• What to do
Only the lines from the line holding "Termos de Utilização (162, 2293)" through the final line of the entries below are to be returned, exactly as they stand.

[Saved data entries]

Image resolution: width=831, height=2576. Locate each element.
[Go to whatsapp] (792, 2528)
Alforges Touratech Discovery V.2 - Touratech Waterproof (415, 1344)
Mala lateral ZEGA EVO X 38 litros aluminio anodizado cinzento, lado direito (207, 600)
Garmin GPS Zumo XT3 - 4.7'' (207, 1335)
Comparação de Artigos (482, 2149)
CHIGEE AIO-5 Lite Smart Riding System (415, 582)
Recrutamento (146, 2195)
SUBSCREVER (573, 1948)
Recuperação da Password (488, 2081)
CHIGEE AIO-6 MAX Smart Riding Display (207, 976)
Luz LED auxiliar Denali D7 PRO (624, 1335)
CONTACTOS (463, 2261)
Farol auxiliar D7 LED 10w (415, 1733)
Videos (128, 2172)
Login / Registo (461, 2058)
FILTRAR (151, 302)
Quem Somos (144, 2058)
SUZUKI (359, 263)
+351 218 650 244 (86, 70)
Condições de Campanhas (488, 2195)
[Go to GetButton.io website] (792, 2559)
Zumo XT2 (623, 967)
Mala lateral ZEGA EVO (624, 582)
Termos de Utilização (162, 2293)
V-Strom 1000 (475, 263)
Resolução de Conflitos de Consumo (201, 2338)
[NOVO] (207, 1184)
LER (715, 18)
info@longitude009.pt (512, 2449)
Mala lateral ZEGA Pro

• Output for this exercise
Termos de Utilização (162, 2293)
V-Strom 1000 (475, 263)
Resolução de Conflitos de Consumo (201, 2338)
[NOVO] (207, 1184)
LER (715, 18)
info@longitude009.pt (512, 2449)
Mala lateral ZEGA Pro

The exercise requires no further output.